DiskBoss is optimized for modern multi-core and multi-CPU systems and is capable of searching files stored on multiple disks,
directories or network shares in parallel using all CPUs installed in the computer. DiskBoss provides a number of different performance
optimization options allowing one to tune the file search operations for user-specific hardware and storage configurations.
In order to customize the file search performance optimization options, open the file search operation dialog, press the 'Options' button
and select the 'Advanced' tab. The 'File Search Threads' option controls how many parallel threads are used to search files. The 'Directories Scanning Threads' option
controls how many parallel threads are used to scan input disks, directories and network shares. In the 'Fault-Tolerant' directory scanning mode,
DiskBoss uses an individual processing thread for each input disk, directory or network share, but limits the maximum number of parallel scanning
threads to the specified value. In the high-performance directory scanning mode, DiskBoss always uses the specified number of parallel directory
scanning threads even when processing a single input disk, directory or network share.
For example, when searching files stored on a high-speed NVMe SSD disk, DiskBoss reaches up to 53,000 files/sec using a single search thread. With two parallel search threads,
the performance scales up to 88,000 files/sec and with four parallel search threads, the performance increases up to 129,000 files/sec showing a very good level of multi-threaded
performance scalability. With six processing threads the file search performance reaches up to 155,000 files/sec and with eight processing threads the file search performance
increases up to 169,000 files/sec allowing one to quickly search huge numbers of files.

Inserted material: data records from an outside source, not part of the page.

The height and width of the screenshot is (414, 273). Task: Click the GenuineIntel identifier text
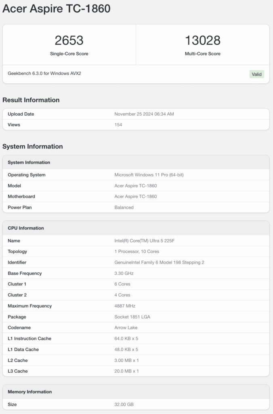tap(160, 262)
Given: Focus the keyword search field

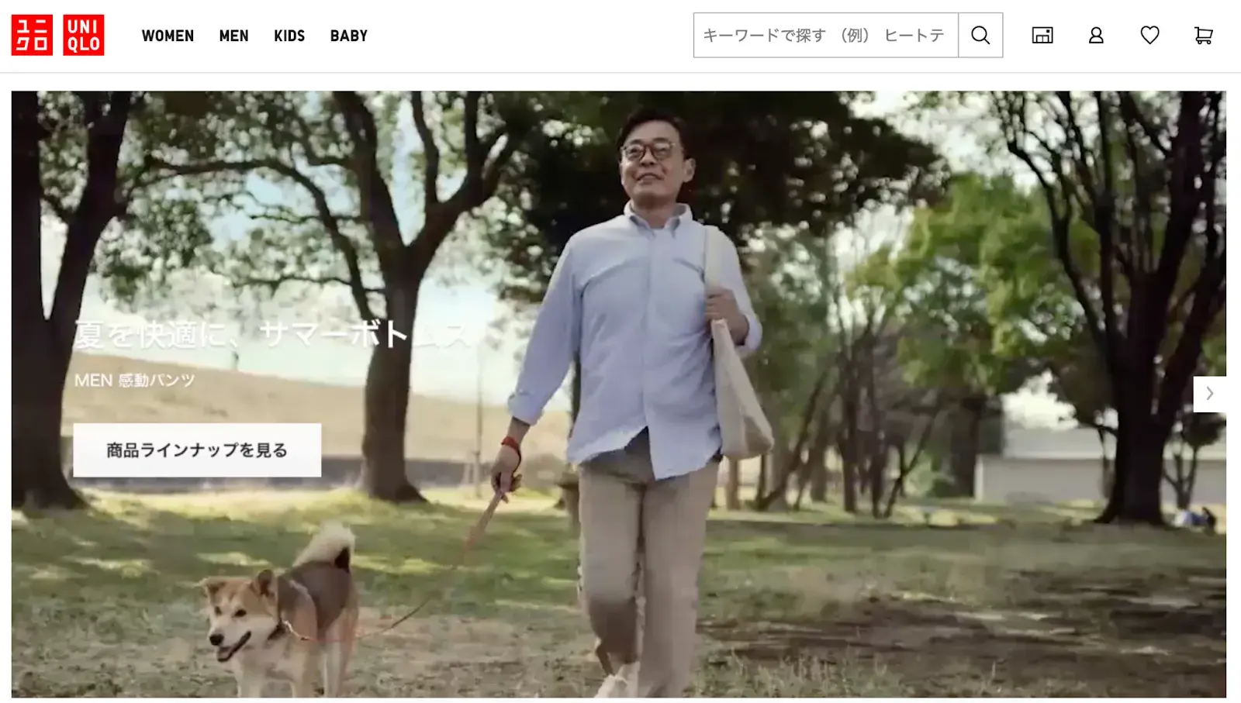Looking at the screenshot, I should click(x=826, y=35).

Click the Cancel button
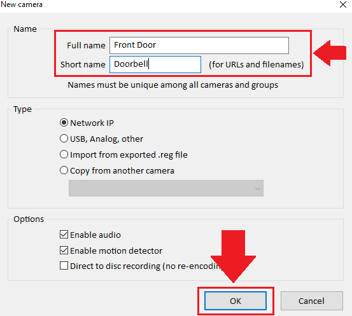pos(312,301)
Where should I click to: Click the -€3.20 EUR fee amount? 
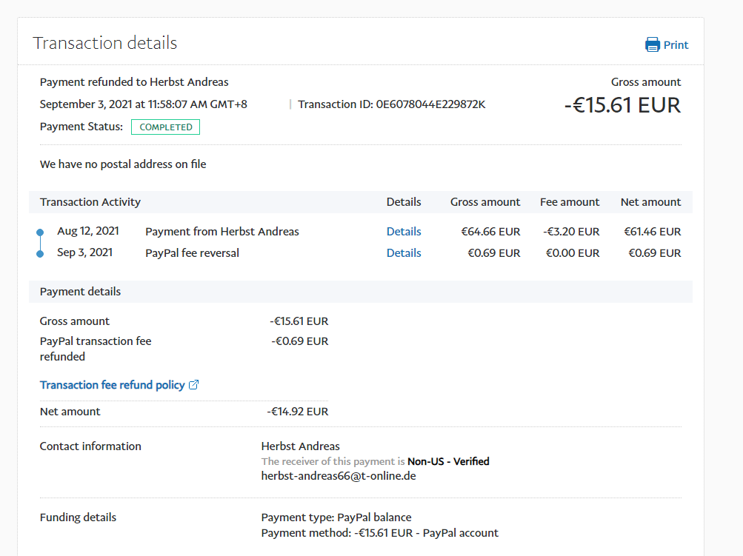pyautogui.click(x=571, y=232)
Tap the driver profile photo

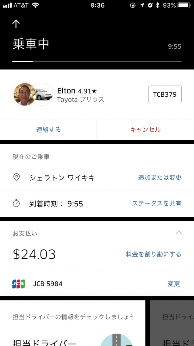(x=24, y=94)
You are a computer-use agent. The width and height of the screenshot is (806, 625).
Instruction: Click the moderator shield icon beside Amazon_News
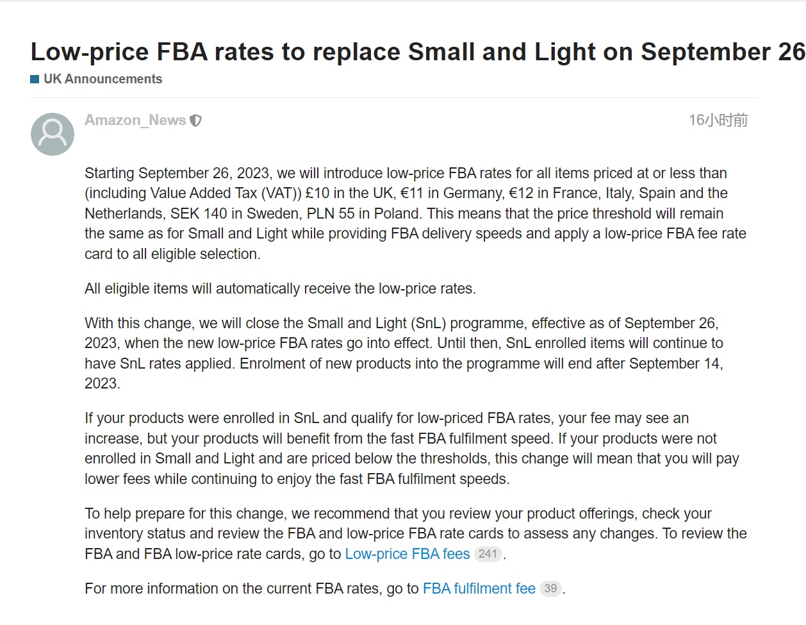tap(196, 121)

When searching files stored on regular SATA SSD drives, which are significantly slower than NVMe SSD drives, the performance of the file search process reaches up to 25,000 files/sec
using a single process thread and scales up to 62,000 files/sec with four parallel file search threads. With eight parallel file search threads, the performance reaches up
to 72,000 files/sec, which allows to search large numbers of files very fast.
Searching file stored on a NAS storage device via a network is a more complicated task because the user needs to take into account the speed and the latency of the network.

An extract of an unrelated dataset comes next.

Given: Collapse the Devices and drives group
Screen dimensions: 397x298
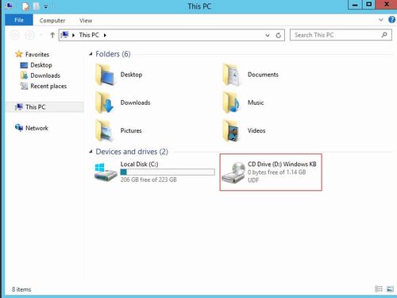Looking at the screenshot, I should 91,152.
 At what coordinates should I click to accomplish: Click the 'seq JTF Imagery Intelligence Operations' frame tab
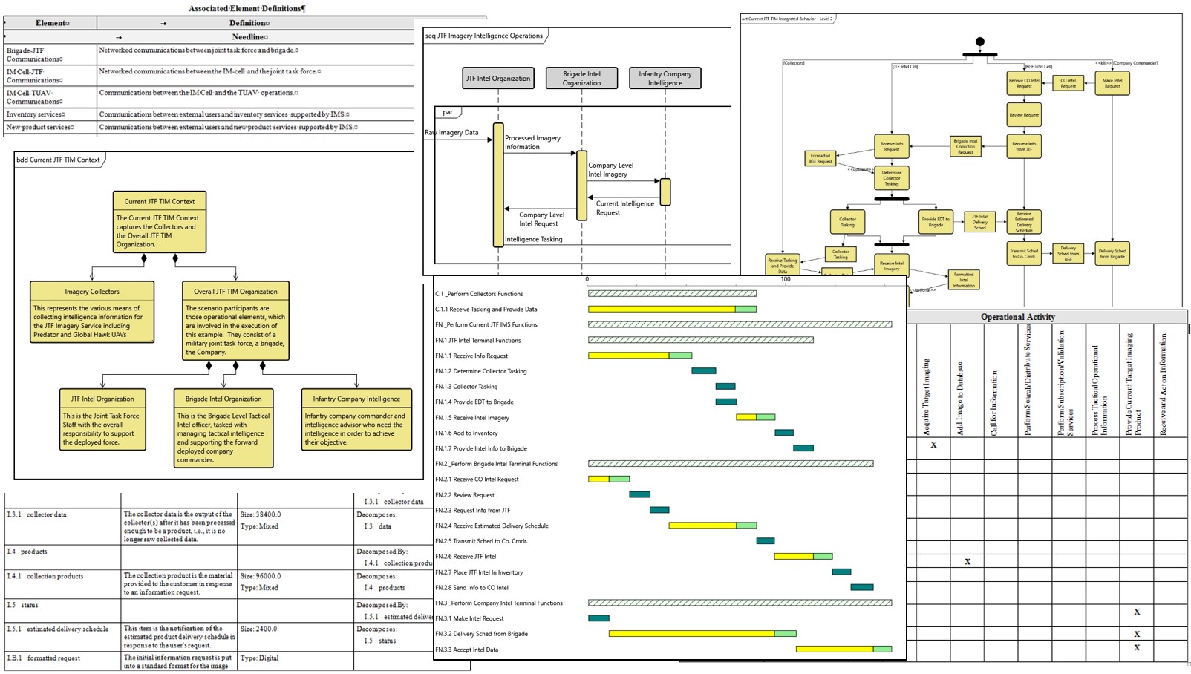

If the computer, on which DiskBoss is installed, is connected to the NAS storage device via a high-speed, low-latency network, the performance of the file search operations
may reach up to 7,300 files/sec with one file search thread, scale up to 22,400 files/sec with four parallel file search threads and increase up to 32,100 files/sec with
eight parallel search threads.
On the other hand, if DiskBoss will need to access network shares via the Internet or via a long-distance, high-latency network, the performance of the file search operations
will be relatively slow. One of the options to increase the performance of the file search operations in such configurations is to set the 'High-Performance' directory scanning
mode and increase the number of parallel file search threads to 16 or even 32 disregarding how many CPUs are actually installed on the computer.
Modern USB flash drives provide plenty of the storage space and are reasonably fast allowing one to store vast amounts of data for backup purposes. When searching files stored
on a USB flash drive, DiskBoss can reach up to 9,500 files/sec with a single search thread. With two parallel search threads, the performance increases up to 10,700 files/sec,
with four parallel threads the performance increases up to 12,900 files/sec and with six parallel file search threads the performance scales up to 13,500 files/sec.
Today, modern IT environments widely deploy virtual servers and/or virtual workstations. Most of the popular virtualization platforms provide a high level of performance, but
depending on the target hardware and software platforms, significant performance degradations are inevitable when a file search operation is executed on a guest virtual machine
compared to the same file search operation executed directly on the host computer.
For example, when a virtual machine with 4 virtual CPUs is stored on an SSD disk and searching files stored on a virtual local disk drive, which is physically stored on the same
SSD disk, the performance of the file search operations reaches up to 3,200 files/sec using a single search thread. With two parallel search threads, the performance of the file
search operations scales up to 5,800 files/sec and with four parallel search threads, the performance of the file search operations increases up to 10,100 files/sec.